**EXCERPT PROVIDED**
·····
This invention relates generally to the field of signal processing, and more particularly, to a method and apparatus for pitch-shifting an information signal.

Pitch-shifting is the operation whereby the pitch of a signal (music, speech, audio or other information signal), is altered while its duration remains unchanged. Pitch shifting may be used in audio processing, such as in music synthesis, where the original pitch of musical sounds of a known duration may be shifted to form higher or lower pitched sounds of the same duration. For example, pitch-shifting can be used to transpose a song between keys or to change the sound of a person's voice to achieve a desired special effect.

Typically, use of a phase-vocoder has always been a highly praised technique for time-scale modification of speech and audio signals. This is because the resulting signal is usually free of artifacts typically encountered in other time domain techniques. The standard way to carry out pitch-shifting using the phase-vocoder is to first perform a time-scale modification, then perform a time-domain sample rate conversion to obtain the resulting signal. For example, in order to raise the pitch of a signal by a factor of two while keeping its duration unchanged, one would use the phase-vocoder to time-expand the signal by a factor of two, leaving the pitch unchanged, and then down-sample the resulting signal by a factor of two, thereby restoring the original duration.

Unfortunately, using a phase-vocoder to perform pitch-shifting has several undesirable drawbacks. One drawback is that the processing cost per output sample is a function of the pitch modification factor. For example, if the modification factor is large, the number of mathematical operations increases correspondingly. The mathematical operations may also require complex functions, such as computing arctangents or phase unwrapping. Another drawback is that only one `linear` pitch-shift modification can be performed at a time. This is true because the frequencies of all the components are multiplied by the same modification factor. As a result, more complex processes, like signal harmonizing or chorusing, cannot be implemented in one pass and therefore have high processing costs.

Given the limitations of the phase-vocoder, it is desirable to have a system that can perform processes like pitch-shifting in a computationally efficient manner. Such a system should also be capable of performing a variety of linear and non-linear pitch-shifting functions in a single pass. In doing so, special effects such as harmonizing and chorusing could be efficiently and easily implemented.

One aspect of the present invention solves the problems associated with pitch-shifting by providing a system for pitch-shifting signals in the frequency domain. This eliminates the expensive time domain resampling stage and allows the computational costs to become independent of the pitch modification factor. Unlike the prior art, the system does not require the calculation of arctangents nor phase unwrapping when modifying the phase in the frequency domain, thus achieving a significant reduction in the number of computations. For example, in one embodiment, the system supports a 50% overlap (as opposed to a 75% overlap in standard implementations), which cuts the computational cost by a factor of 2.

In an embodiment of the invention, a method is provided for pitch-shifting a signal by converting the signal to a frequency domain representation and then identifying a region in the frequency domain representation. The region being located at a first frequency location. Next, the region is shifted to a second frequency location to form a adjusted frequency domain representation. Finally, the adjusted frequency domain representation is transformed to a time domain signal representing the input signal with shifted pitch.
·····
**EXERCISE INSTRUCTIONS**
1. List the kinds of signal that the pitch-shifting excerpt names in parentheses as examples of a signal whose pitch can be altered.
2. In the pitch-shifting excerpt, rewrite the stretch from "In an embodiment" through "with shifted pitch." so that every "region" becomes "segment".

**LISTED RECORDS**
·····
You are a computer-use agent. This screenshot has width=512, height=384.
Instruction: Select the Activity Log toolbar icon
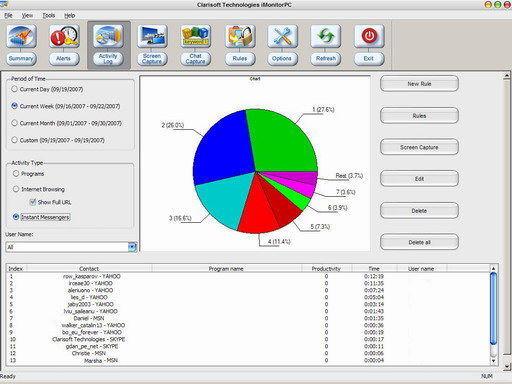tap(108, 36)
·····
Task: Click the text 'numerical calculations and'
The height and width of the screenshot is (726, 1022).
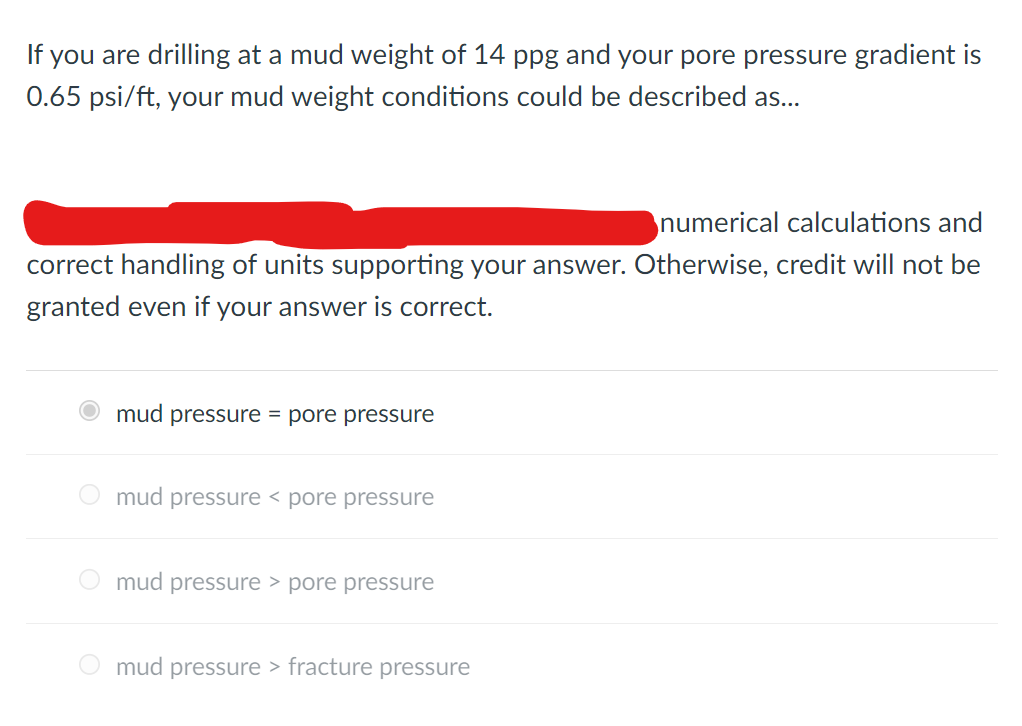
·····
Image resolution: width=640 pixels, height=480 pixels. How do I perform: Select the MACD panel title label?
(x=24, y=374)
·····
**ANSWERS TO EACH TASK**
1. music, speech, audio, other information signal

2.
In an embodiment of the invention, a method is provided for pitch-shifting a signal by converting the signal to a frequency domain representation and then identifying a segment in the frequency domain representation. The segment being located at a first frequency location. Next, the segment is shifted to a second frequency location to form a adjusted frequency domain representation. Finally, the adjusted frequency domain representation is transformed to a time domain signal representing the input signal with shifted pitch.